The church’s square 13th-century tower, topped with a slender spire, is adorned with statues and grimacing gargoyles. Wait long enough and the bells will melodically toll the hour, accompanied by peals echoing from churches across the city. From early morning, tourists flock inside to climb the tower’s 127 steps, eager to enjoy panoramic views across the city.

But it’s more than just the views that attracts more than 400,000 visitors to University Church every year. Its 700-year history has shaped religious debate in Oxford and beyond, perhaps most notably with the trials of three prominent Tudor Protestants – Thomas Cranmer, Hugh Latimer and Nicholas Ridley – that were staged here during the reign of Mary I. Incarcerated for over two years (including a spell at Oxford’s Bocardo Prison, the jail adjoining the church of St Michael at the North Gate), the three men were tried for their alleged Protestant heresies in the crowded University Church before being burned at the stake on what is now Broad Street.
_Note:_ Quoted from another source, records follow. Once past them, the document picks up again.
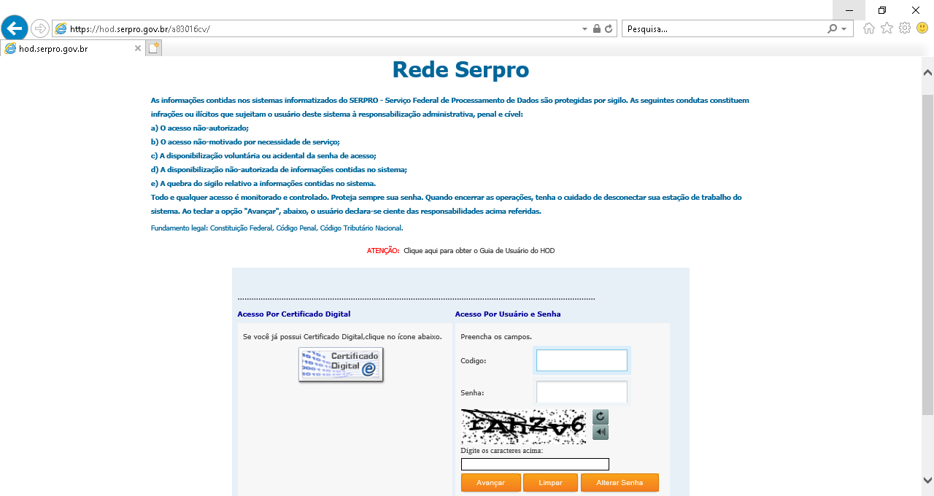Screen dimensions: 934x496
Task: Expand the address bar URL dropdown
Action: tap(584, 29)
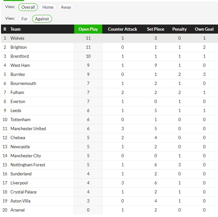
Task: Click Arsenal in the last row
Action: [17, 210]
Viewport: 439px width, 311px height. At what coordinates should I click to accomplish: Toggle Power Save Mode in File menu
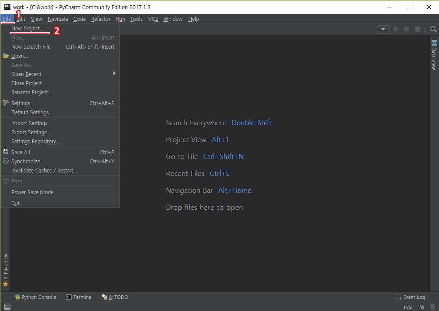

The site of their execution is marked by a cobbled stone cross in the middle of the road. The Bocardo was demolished in 1771, but the door of the martyrs’ cell is displayed at the church of St Michael.

Religious fervour

“Elizabethan Protestants celebrated these three men as martyrs and heroes,” says Dr Ceri Law, research associate in Reformation history at the University of Cambridge. “Memories of them remained powerful in English culture for centuries.” This is clear from the tall Victorian memorial that stands on Magdalen Street 100 metres north of the site of their deaths.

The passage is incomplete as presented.